Exercise aim>
Please reproduce only the items starting with the line that contains "This screenshot has height=482, width=361." and going on through the line that contains "The height and width of the screenshot is (207, 330).", swapping "icon" for "button" and leaving everything else unchanged.
----------------
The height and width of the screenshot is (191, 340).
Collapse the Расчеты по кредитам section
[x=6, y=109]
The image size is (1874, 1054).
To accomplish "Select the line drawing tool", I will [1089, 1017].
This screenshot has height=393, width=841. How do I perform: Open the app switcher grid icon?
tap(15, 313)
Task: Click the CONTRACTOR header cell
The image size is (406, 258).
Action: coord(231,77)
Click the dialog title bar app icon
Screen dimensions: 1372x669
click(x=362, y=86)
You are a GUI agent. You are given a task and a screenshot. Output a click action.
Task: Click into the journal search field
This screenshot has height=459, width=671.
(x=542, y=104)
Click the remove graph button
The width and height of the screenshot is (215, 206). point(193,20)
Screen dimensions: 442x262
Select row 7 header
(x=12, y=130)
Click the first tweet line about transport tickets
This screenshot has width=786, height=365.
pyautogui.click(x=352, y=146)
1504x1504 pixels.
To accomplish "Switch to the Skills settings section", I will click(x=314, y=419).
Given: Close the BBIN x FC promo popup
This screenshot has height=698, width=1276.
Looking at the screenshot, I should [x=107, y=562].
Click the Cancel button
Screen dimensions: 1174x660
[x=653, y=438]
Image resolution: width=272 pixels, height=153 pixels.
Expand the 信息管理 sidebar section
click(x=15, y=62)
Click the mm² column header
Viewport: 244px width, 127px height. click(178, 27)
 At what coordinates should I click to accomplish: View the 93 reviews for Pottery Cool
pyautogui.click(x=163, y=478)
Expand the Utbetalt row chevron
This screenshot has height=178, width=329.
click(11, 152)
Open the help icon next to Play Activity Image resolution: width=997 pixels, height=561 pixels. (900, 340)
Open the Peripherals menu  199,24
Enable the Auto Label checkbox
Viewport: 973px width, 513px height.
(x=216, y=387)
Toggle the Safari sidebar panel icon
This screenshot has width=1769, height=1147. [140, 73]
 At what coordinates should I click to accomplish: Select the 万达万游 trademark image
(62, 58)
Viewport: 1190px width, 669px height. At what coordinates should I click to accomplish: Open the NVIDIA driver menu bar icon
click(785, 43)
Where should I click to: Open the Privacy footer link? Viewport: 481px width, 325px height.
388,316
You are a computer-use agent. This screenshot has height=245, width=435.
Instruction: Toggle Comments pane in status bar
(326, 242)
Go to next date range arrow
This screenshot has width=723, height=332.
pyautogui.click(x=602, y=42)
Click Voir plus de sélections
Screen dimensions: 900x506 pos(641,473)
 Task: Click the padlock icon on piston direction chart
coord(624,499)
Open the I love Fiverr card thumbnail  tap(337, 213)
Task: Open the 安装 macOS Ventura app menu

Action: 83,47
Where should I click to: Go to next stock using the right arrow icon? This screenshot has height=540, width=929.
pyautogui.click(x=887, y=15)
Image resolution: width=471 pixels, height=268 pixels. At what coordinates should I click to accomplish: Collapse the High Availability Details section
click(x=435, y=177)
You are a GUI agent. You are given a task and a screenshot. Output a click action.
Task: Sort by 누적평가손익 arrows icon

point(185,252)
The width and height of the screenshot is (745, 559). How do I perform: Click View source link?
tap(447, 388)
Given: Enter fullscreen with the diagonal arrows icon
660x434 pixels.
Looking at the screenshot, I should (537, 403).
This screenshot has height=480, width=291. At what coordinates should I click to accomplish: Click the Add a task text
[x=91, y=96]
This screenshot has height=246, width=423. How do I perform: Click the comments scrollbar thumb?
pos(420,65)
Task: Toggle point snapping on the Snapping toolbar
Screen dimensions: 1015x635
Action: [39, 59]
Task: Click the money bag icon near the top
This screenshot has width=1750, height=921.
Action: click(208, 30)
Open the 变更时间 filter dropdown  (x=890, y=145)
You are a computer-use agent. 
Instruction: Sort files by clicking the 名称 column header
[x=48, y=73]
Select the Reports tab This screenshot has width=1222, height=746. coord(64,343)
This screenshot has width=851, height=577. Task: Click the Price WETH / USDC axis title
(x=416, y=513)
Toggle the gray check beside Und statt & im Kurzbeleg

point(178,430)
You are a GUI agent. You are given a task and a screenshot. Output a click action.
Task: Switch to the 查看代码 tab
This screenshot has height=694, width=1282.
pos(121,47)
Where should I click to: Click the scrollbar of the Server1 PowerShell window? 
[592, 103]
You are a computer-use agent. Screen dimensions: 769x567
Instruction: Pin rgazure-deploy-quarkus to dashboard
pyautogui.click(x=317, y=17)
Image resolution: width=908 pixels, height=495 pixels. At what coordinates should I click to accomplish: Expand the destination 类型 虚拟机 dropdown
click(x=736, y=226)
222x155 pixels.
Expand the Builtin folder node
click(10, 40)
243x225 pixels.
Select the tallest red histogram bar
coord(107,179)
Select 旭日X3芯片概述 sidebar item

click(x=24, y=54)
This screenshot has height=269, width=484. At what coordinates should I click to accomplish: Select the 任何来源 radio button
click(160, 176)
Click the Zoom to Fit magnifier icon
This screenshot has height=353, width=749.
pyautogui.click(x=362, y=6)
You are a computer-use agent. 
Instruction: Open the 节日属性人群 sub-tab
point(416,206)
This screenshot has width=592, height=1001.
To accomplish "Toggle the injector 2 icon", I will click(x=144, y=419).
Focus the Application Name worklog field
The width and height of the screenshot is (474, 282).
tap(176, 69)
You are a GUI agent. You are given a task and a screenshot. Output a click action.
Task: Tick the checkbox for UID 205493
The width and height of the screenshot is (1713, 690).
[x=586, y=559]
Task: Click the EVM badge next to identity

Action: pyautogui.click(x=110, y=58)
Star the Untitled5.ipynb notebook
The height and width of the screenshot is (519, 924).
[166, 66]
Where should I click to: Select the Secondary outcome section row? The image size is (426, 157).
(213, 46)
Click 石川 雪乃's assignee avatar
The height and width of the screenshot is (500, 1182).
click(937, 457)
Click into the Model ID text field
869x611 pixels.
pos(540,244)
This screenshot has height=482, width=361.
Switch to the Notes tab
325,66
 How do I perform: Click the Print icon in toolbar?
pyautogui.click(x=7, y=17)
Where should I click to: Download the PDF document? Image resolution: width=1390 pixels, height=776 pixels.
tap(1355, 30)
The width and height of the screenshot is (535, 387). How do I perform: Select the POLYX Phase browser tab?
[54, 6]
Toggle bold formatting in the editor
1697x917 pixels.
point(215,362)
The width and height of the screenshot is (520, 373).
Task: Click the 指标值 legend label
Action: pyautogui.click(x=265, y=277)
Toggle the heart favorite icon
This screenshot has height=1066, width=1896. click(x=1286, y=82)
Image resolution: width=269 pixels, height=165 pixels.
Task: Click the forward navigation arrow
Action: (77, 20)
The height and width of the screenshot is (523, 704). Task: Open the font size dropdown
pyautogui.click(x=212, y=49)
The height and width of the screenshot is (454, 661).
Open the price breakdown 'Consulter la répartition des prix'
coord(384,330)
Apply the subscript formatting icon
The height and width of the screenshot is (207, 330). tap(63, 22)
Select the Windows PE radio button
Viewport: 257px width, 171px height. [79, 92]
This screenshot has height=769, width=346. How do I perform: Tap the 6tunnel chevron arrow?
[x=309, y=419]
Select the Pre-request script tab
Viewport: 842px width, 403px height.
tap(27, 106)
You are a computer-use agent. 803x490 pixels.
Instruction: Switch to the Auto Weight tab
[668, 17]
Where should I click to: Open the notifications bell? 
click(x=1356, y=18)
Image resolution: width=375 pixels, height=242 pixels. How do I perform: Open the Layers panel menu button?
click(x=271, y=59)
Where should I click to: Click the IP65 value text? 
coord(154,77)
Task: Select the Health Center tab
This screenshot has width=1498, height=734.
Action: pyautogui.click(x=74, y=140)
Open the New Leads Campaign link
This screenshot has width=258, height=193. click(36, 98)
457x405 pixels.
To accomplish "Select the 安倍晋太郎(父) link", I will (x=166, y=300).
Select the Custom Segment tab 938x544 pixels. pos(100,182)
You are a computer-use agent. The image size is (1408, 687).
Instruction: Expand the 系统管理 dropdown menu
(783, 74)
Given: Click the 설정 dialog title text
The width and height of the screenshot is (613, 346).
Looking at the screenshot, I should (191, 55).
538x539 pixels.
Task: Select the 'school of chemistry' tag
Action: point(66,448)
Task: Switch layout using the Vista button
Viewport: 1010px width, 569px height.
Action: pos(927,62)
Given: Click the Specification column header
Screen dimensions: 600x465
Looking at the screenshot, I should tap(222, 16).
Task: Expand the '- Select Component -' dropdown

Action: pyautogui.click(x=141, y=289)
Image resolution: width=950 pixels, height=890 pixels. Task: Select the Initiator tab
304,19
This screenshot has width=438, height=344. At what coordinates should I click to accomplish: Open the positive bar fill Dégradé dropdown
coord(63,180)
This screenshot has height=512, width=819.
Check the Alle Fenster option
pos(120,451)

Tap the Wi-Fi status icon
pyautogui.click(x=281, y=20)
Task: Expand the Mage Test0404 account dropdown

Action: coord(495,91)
----------------
Correct output>
This screenshot has height=482, width=361.
Switch to the Notes tab
325,66
 How do I perform: Click the Print button in toolbar?
pyautogui.click(x=7, y=17)
Where should I click to: Download the PDF document? Image resolution: width=1390 pixels, height=776 pixels.
tap(1355, 30)
The width and height of the screenshot is (535, 387). How do I perform: Select the POLYX Phase browser tab?
[54, 6]
Toggle bold formatting in the editor
1697x917 pixels.
point(215,362)
The width and height of the screenshot is (520, 373).
Task: Click the 指标值 legend label
Action: pyautogui.click(x=265, y=277)
Toggle the heart favorite button
This screenshot has height=1066, width=1896. click(x=1286, y=82)
Image resolution: width=269 pixels, height=165 pixels.
Task: Click the forward navigation arrow
Action: (77, 20)
The height and width of the screenshot is (523, 704). Task: Open the font size dropdown
pyautogui.click(x=212, y=49)
The height and width of the screenshot is (454, 661).
Open the price breakdown 'Consulter la répartition des prix'
coord(384,330)
Apply the subscript formatting button
The height and width of the screenshot is (207, 330). tap(63, 22)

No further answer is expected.